PROVIDED PASSAGE —
┌────────

What will come as a shock to many who read this fact-filled book is that the picture of Justice Thomas as a blind follower of Justice Antonin Scalia, with whom he often votes, is completely different from the reality.


Notes made by Justice Harry Blackmun during discussions of issues among the justices make it clear that from day one Clarence Thomas staked out his own position on issues, even when all eight of his senior colleagues took the opposite position.


Often it was Justice Thomas whose arguments won over Justice Scalia and Chief Justice Rehnquist — and sometimes enough others for a majority.


That much of this information came from notes made during judicial conferences by the late Harry Blackmun, whose views were antithetical to those of Clarence Thomas, adds more weight to the conclusion that media depictions of Justice Thomas reflect what many in the media felt a need to believe, rather than any facts.


While many will find this the most devastating chapter in the book, "Supreme Conflict" is a major contribution to a general understanding of the way the Supreme Court works — and the way politics works in selecting people to nominate to become justices.

└────────

GIVEN MATERIAL —
┌────────

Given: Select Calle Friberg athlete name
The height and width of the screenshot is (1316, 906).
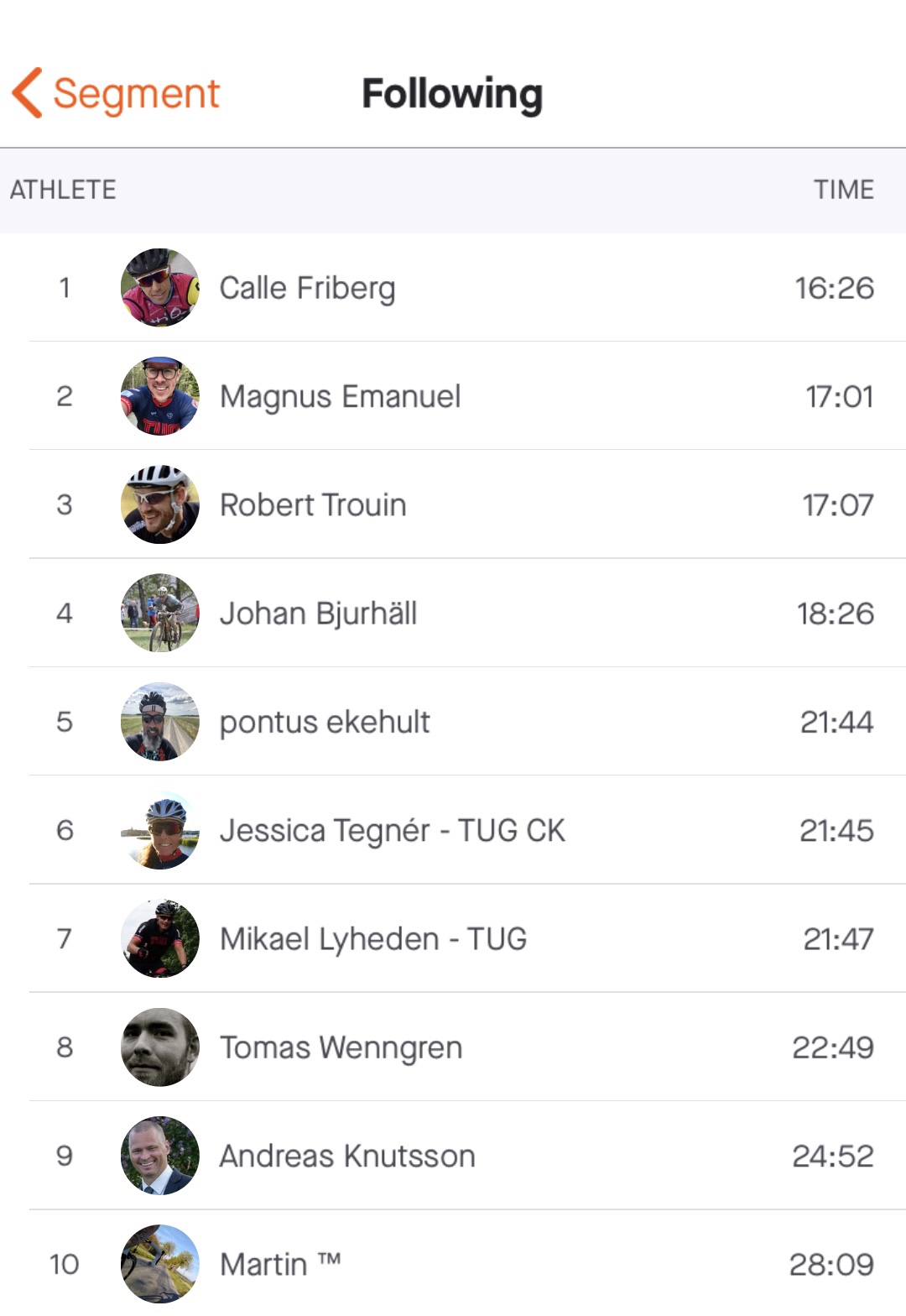Looking at the screenshot, I should 307,288.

└────────

THINGS TO DO —
• a. Repeat the passage about Supreme Conflict from "What will come" to "from the reality.", word for word.
• b. In one to three sentences, explain why, according to the passage about Supreme Conflict, Harry Blackmun's conference notes add weight to its conclusion about media depictions of Justice Thomas.
• c. In the passage about Supreme Conflict, whose votes did Justice Thomas's arguments often win over?
The material comes from a separate source.

YOUR RESPONSES —
• a.
What will come as a shock to many who read this fact-filled book is that the picture of Justice Thomas as a blind follower of Justice Antonin Scalia, with whom he often votes, is completely different from the reality.

• b. Blackmun's views were antithetical to those of Clarence Thomas. That makes his notes, which show Thomas taking his own positions, stronger support for the conclusion that media depictions of Thomas reflected what many in the media felt a need to believe rather than facts.

• c. Justice Scalia's and Chief Justice Rehnquist's, and sometimes enough others for a majority.